Cases: The first patient is a 66-year-old male with AML. Molecular studies were positive for mixed-lineage leukemia (MLL) and isocitrate dehydrogenase 1 (IDH1) mutations, and the patient was treated with a cycle of venetoclax and azacitidine but was lost to follow-up. Months later, the patient presented again, complaining of facial/ear pain and a new submandibular swelling. Computed Tomography (CT) neck was performed, which showed multiple cystic and necrotic neck masses. On presentation, the patient was febrile with a white cell count of 2.7 ×109 /L. He was trialed on multiple antibiotic regimens without success and underwent numerous incisions and drainages, which yielded purulent fluid with moderate neutrophils but negative cytology. Steroids were started which caused significant improvement in his condition. As all blood and tissue cultures remained negative the patient's condition and fever improved after receiving steroids, and, a diagnosis of AAS was suspected.
The second patient is a 69-year-old male with primary myelofibrosis. After months of ruxolitinib treatment and six rounds of splenic radiation, the patient underwent a sibling-matched allogeneic stem cell transplant, complicated by delayed engraftment with 80% chimerism. Unfortunately, the chimerism declined to 5% despite restarting ruxolitinib and hydroxyurea. A few weeks later, the patient began experiencing severe shoulder and penile pain extending posteriorly to the anus. CT abdomen and pelvis showed a 7cm abscess in the dorsum of the penis, and an MRI of his left shoulder showed several fluid collections/abscesses.

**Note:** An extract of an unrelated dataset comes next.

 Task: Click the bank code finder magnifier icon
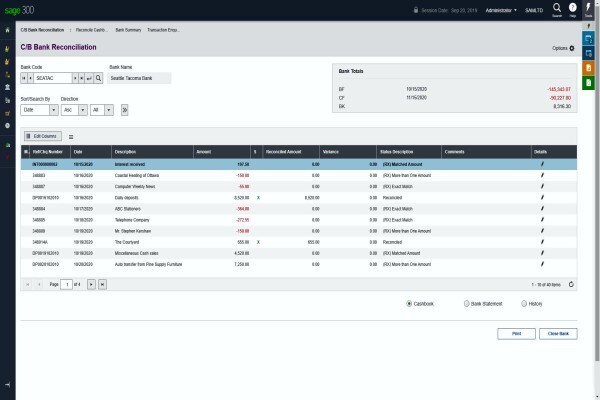98,78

No growth was observed in blood, urine, or tissue cultures. Over four weeks, incisions and drainages were performed with moderate neutrophils and negative cytology. The patient received seven different antibiotics; however, no clinical or laboratory response was achieved. A diagnosis of AAS was not considered at the time, although in retrospect, we identified this case as similar to Case #1.
Conclusion: Ultimately, the emergence of AAS within hematological malignancies presents a perplexing challenge for clinicians and highlights the need to consider this diagnosis in patients with sterile abscesses that do not improve with antibiotic therapy. In these patients, we recommend quickly obtaining bacterial, fungal, and acid-fast bacilli cultures and initiating broad-spectrum antibiotics. If both blood and tissue cultures return negative, we recommend starting high-dose steroids and monitoring for improvement. With refractory treatment, we recommend considering steroid-sparing agents for treatment-resistant cases or beginning chemotherapy treatment for the underlying malignancy. Given the uniqueness of this condition, physicians must utilize laboratory and imaging findings, a thorough clinical history, and epidemiologic data to ensure the best possible outcome.
[i] Elessa D, Thietart S, Corpechot C, et al.. TNF-α antagonist infliximab for aseptic abscess syndrome. Presse Med 2019;48:1579-80. 10.1016/j.lpm.2019.09.056
No relevant conflicts of interest to declare.